Platform Self-Learning
The system-admin view of the live self-learning signals: anomalies, router policy variants, model quality, variant comparisons, and speed-mode health.
Open Self-Learning under the admin nav
As a system admin, open Admin → Self-Learning. The top section is a live anomaly scan — degradations the system detects in its own learning loop, each with a severity badge and a plain-English explanation.
Inspect the router policy variants
The Router policy variants table lists the versioned routing policies the loop auto-adjusts. Each row is a variant: its selection_weights (the scorer's axis weights), its score_stats (how it measured), and its status — candidate → active → archived — so you can trace promotion lineage and see which policy is live.
Review model quality and speed-mode health
Model quality shows learned EMA quality per model + task type (a low EMA with enough samples is a model the loop has learned to avoid). Speed-mode health shows per-mode grade EMA, fallback %, timeout %, and p95 — a fast mode whose grade EMA is sliding or fallback is climbing is exactly what the anomaly scan flags.

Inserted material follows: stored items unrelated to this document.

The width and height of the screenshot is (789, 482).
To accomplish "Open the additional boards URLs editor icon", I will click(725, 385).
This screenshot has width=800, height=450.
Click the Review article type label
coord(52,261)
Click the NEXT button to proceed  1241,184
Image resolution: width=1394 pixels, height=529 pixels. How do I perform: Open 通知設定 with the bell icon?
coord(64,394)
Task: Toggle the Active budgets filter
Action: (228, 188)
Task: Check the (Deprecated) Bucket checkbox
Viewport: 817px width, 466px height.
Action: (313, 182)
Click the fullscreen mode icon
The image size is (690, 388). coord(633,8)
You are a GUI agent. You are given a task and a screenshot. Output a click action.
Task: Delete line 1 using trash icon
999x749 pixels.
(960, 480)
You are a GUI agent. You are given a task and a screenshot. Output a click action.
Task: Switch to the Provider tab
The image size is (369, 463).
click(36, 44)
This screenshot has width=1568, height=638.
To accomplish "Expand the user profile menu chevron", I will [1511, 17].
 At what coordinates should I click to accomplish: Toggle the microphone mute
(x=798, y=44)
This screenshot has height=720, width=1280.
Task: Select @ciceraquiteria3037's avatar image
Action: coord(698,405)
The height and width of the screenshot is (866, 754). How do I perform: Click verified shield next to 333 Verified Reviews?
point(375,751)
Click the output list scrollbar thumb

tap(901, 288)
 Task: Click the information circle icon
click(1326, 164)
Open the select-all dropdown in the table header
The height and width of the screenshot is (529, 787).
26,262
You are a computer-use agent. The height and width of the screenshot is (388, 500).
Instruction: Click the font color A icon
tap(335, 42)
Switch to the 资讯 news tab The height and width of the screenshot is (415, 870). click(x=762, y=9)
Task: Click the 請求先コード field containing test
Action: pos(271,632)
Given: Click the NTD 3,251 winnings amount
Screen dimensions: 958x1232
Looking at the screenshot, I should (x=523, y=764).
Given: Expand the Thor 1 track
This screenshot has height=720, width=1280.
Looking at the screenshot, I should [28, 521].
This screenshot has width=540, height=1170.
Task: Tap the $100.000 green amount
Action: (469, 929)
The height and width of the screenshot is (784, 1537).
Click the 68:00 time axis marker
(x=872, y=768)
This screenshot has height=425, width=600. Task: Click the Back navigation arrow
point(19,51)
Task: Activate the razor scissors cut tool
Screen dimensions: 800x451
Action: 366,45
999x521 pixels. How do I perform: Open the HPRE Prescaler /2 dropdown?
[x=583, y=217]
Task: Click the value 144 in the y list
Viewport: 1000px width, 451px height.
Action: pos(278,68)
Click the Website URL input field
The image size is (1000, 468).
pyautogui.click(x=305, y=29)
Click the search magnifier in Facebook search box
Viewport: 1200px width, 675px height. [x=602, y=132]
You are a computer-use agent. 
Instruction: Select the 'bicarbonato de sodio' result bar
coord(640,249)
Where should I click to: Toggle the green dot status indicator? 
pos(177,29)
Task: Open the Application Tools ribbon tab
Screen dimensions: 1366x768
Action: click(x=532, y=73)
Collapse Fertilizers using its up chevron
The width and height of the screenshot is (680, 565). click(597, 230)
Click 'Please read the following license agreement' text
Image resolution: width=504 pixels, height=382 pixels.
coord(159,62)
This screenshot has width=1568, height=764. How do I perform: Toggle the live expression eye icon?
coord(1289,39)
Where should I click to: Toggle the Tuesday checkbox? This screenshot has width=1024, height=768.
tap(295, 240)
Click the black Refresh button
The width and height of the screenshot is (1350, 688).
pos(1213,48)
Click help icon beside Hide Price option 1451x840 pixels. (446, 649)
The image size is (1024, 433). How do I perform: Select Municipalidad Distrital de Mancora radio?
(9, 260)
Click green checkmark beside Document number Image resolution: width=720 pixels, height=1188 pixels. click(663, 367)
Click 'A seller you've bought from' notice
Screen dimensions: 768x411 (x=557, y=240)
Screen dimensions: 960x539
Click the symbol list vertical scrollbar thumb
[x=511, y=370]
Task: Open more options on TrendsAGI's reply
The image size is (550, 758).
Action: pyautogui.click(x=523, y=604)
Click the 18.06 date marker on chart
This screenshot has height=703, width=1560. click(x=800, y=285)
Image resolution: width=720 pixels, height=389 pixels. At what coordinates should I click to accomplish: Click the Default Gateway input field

Read it from the API (optional)
Every section is backed by a read-only, system-admin endpoint:
GET /api/system-admin/telemetry/router-policies GET /api/system-admin/telemetry/model-quality GET /api/system-admin/telemetry/variant-comparisons GET /api/system-admin/telemetry/speed-modes GET /api/system-admin/telemetry/anomaly-scan
A POST to anomaly-scan also notifies the system-admin allowlist. Detection thresholds come from SELF_LEARN_* env vars, never hardcoded.